**Your instructions**
Transcribe the entries below exactly as they appear.
***** Materials provided
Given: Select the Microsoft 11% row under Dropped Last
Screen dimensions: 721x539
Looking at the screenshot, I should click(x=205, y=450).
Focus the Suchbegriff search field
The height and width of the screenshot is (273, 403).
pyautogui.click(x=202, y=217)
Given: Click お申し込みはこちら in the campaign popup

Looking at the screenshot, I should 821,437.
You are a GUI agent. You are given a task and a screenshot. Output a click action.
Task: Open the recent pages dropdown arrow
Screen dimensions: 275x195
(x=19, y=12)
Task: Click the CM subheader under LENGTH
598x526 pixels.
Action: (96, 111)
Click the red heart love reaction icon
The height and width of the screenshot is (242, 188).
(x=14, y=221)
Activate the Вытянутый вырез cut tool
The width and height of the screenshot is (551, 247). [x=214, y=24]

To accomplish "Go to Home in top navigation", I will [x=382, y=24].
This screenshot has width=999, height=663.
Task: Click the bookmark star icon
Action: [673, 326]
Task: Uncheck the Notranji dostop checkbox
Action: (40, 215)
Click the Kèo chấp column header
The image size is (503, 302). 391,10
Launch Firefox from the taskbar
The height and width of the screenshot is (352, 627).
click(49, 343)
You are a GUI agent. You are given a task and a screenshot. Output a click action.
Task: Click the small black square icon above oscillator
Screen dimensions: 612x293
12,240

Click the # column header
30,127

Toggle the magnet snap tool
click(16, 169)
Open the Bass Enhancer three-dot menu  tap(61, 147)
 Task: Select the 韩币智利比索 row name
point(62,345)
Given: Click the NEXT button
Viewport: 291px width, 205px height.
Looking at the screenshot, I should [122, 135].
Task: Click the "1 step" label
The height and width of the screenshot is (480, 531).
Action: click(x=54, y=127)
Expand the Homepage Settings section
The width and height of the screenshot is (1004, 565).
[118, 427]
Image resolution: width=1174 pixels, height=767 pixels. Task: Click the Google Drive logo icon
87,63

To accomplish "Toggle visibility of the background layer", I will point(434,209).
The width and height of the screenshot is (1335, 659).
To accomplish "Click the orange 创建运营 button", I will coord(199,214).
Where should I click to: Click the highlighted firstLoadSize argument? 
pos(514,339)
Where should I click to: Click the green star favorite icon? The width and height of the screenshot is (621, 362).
**********
**Result of the task**
Given: Select the Microsoft 11% row under Dropped Last
Screen dimensions: 721x539
Looking at the screenshot, I should click(x=205, y=450).
Focus the Suchbegriff search field
The height and width of the screenshot is (273, 403).
pyautogui.click(x=202, y=217)
Given: Click お申し込みはこちら in the campaign popup

Looking at the screenshot, I should 821,437.
You are a GUI agent. You are given a task and a screenshot. Output a click action.
Task: Open the recent pages dropdown arrow
Screen dimensions: 275x195
(x=19, y=12)
Task: Click the CM subheader under LENGTH
598x526 pixels.
Action: (96, 111)
Click the red heart love reaction icon
The height and width of the screenshot is (242, 188).
(x=14, y=221)
Activate the Вытянутый вырез cut tool
The width and height of the screenshot is (551, 247). [x=214, y=24]

To accomplish "Go to Home in top navigation", I will [x=382, y=24].
This screenshot has width=999, height=663.
Task: Click the bookmark star icon
Action: [673, 326]
Task: Uncheck the Notranji dostop checkbox
Action: (40, 215)
Click the Kèo chấp column header
The image size is (503, 302). 391,10
Launch Firefox from the taskbar
The height and width of the screenshot is (352, 627).
click(49, 343)
You are a GUI agent. You are given a task and a screenshot. Output a click action.
Task: Click the small black square icon above oscillator
Screen dimensions: 612x293
12,240

Click the # column header
30,127

Toggle the magnet snap tool
click(16, 169)
Open the Bass Enhancer three-dot menu  tap(61, 147)
 Task: Select the 韩币智利比索 row name
point(62,345)
Given: Click the NEXT button
Viewport: 291px width, 205px height.
Looking at the screenshot, I should [122, 135].
Task: Click the "1 step" label
The height and width of the screenshot is (480, 531).
Action: click(x=54, y=127)
Expand the Homepage Settings section
The width and height of the screenshot is (1004, 565).
[118, 427]
Image resolution: width=1174 pixels, height=767 pixels. Task: Click the Google Drive logo icon
87,63

To accomplish "Toggle visibility of the background layer", I will point(434,209).
The width and height of the screenshot is (1335, 659).
To accomplish "Click the orange 创建运营 button", I will coord(199,214).
Where should I click to: Click the highlighted firstLoadSize argument? 
pos(514,339)
Where should I click to: Click the green star favorite icon? The width and height of the screenshot is (621, 362).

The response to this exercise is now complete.